Unless you’re familiar with the Seattle area, then the phrase “the mountain is out” probably doesn’t mean much to you. Isn’t a mountain always out?
The persistent drizzle and cool overcast skies often hide the majesty of Mount Rainier. But on a clear day, when “the mountain is out,” it looks like this:
I grew up in the Seattle area, and I’ve been seeing Rainier since I was a little girl. But to this day, it still takes my breath away every time I see it. Most of the time, it’s when I’m driving South, and I have no chance to take a picture. So I marvel, and try not to crash the car.
Had a great Father’s Day surprise visit this weekend to my unsuspecting father–family gatherings, food, beer, good friends, the works. And of course, the mountain.
Most people enjoy a beautiful day hike, but not as many are thrilled with the idea of backpacking and sleeping outdoors–carrying the ridiculous amounts of equipment people need to survive and be comfortable. People go backpacking for a lot of reasons: to prove they can, to experience the outdoors, to see beautiful views. I would say that all of these reasons stem from one core motivation: doing something different. Our lives are surrounded by luxury, noise, comfort, and stress. Backpacking says no to the new normal.
I took my first backpacking trip this weekend, hiking up Mt. Liberty in the White Mountains with an enormous pack on my back. It sort of felt like a gust of wind would topple me without effort.

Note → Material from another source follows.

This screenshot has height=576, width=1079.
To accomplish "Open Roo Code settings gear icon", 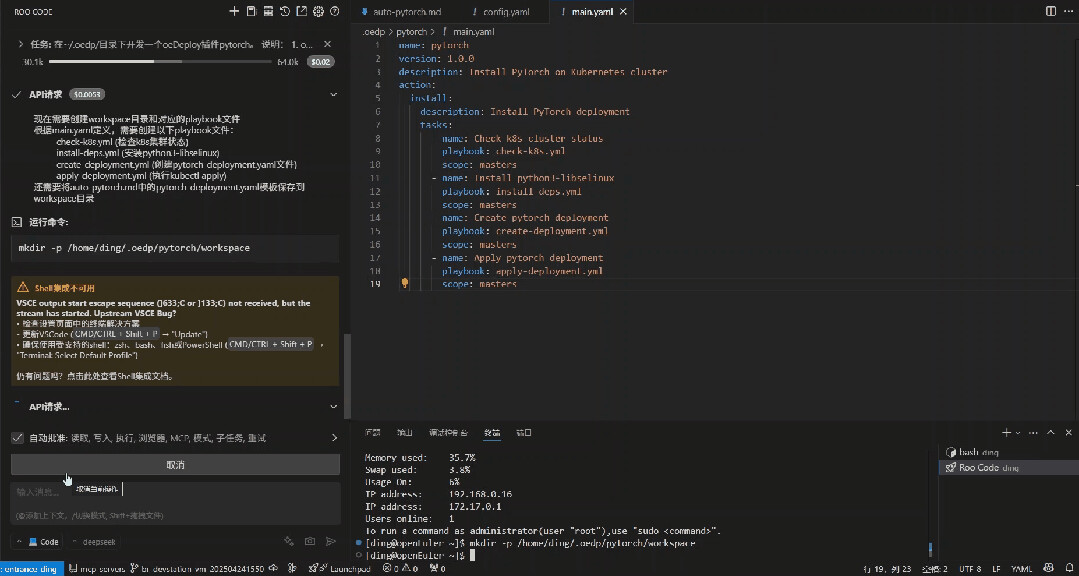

It was hard. I knew it would be hard. I found myself thinking: “Why the hell am I doing this?” a few times. I was doing it for all the reasons I mentioned above, and more. I was doing it for the camaraderie, for the satisfaction that comes from eating a simple meal high in the mountains that is somehow one of the more delicious things you’ve ever consumed. I was doing it to remove the stress of a million choices and anxieties, and focus on a few crucial tasks, like filtering water from a spring and climbing to the top of the mountain. I was doing it to get away from my normal life, a life that was so far from these quiet, natural surroundings that it might as well have been a different planet.
That is why.
Yesterday, when we got in the car, I was stinky and exhausted. Today, I am covered in fly bites and one gnarly spider bite. My calves wince at movement. They are building character. They are learning. And I will return to the woods.